Participaram da reunião os técnicos da ADS, engenheiros agrônomos, o  chefe de departamento, Marcos Petillo, o gerente Charlles Osawa, a supervisora Elke Gondim, a Profa. Socorro Guedes, gerente de logística da SEDUC e os cooperados da ASCOPE (Cooperativa de Produtores Rurais da Comunidade Sagrado Coração de Jesus do Paraná da Eva) liderados pelo presidente Raimundo Mauricio Freitas. Eles discutiram sobre os principais gargalos referentes ao processo da cadeia produtiva do abacaxi,  entre eles: a logística e armazenamento, a comercialização e principalmente o controle fitossanitário da cultura, visando uma melhor qualidade final dos produtos à mesa dos estudantes.

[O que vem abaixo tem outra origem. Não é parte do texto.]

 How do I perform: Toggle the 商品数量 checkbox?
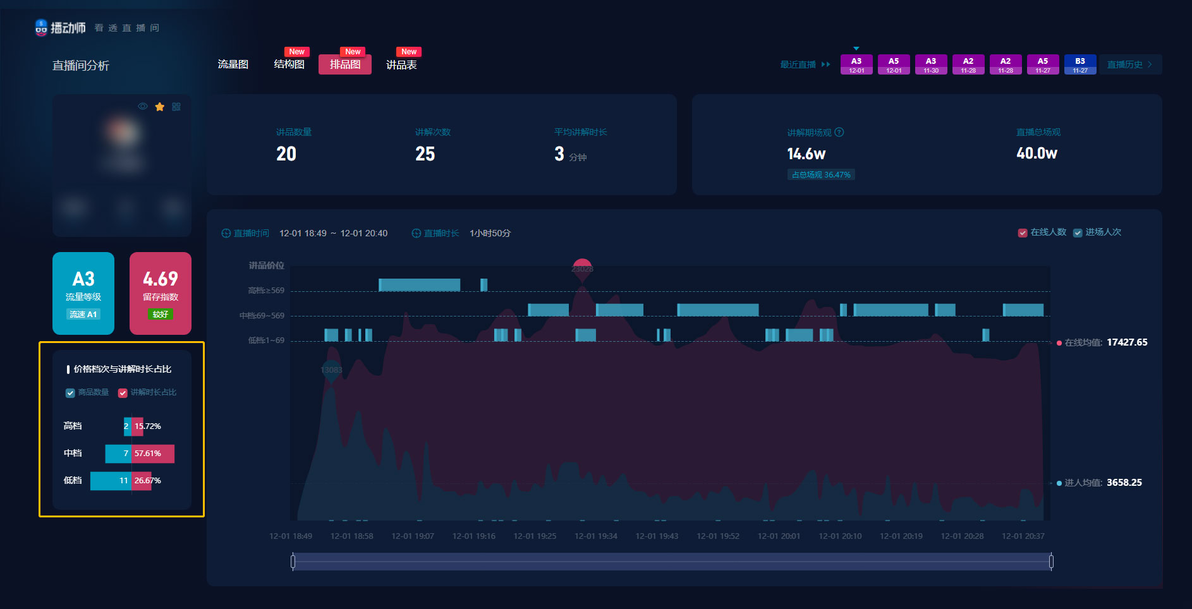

ads-novo-engenho2Os cooperados relataram como funciona a cadeia produtiva, as dificuldades encontradas no processo produtivo e as perspectivas futuras de comercialização, principalmente com a criação da Central de Abastecimento da Agricultura familiar, recentemente inaugurada pelo governo do Estado que poderá consumir grande parte da oferta de produtos.

“É mais uma opção de comercialização para os nossos produtos, além disso, estamos buscando novas possibilidades de diversificação da nossa produção que coincide justamente com a proposta da ADS que sempre nos apoiou na comercialização de nossa produção”, destacou o presidente da Ascope.

A professora Socorro Guedes enfatizou a importância do Programa da Merenda Escolar para a região e a necessidade do comprometimento dos principais atores envolvidos no processo que são os produtores rurais. Os técnicos da diretoria de Negócios Agropecuários da ADS destacaram que a reunião foi bastante produtiva. “Estamos promovendo a rastreabilidade do processo de produção do abacaxi, buscando a aproximação entre os produtores e consumidores, gerando a interação entre início e final da cadeia,” destacou Marcos Petillo.

“Buscamos uma produção integrada desta cultura, principalmente quando se trata não só de viabilidade econômica, mas também de saúde humana, proteção ao meio ambiente e segurança alimentar,” frizou Charlles Osawa.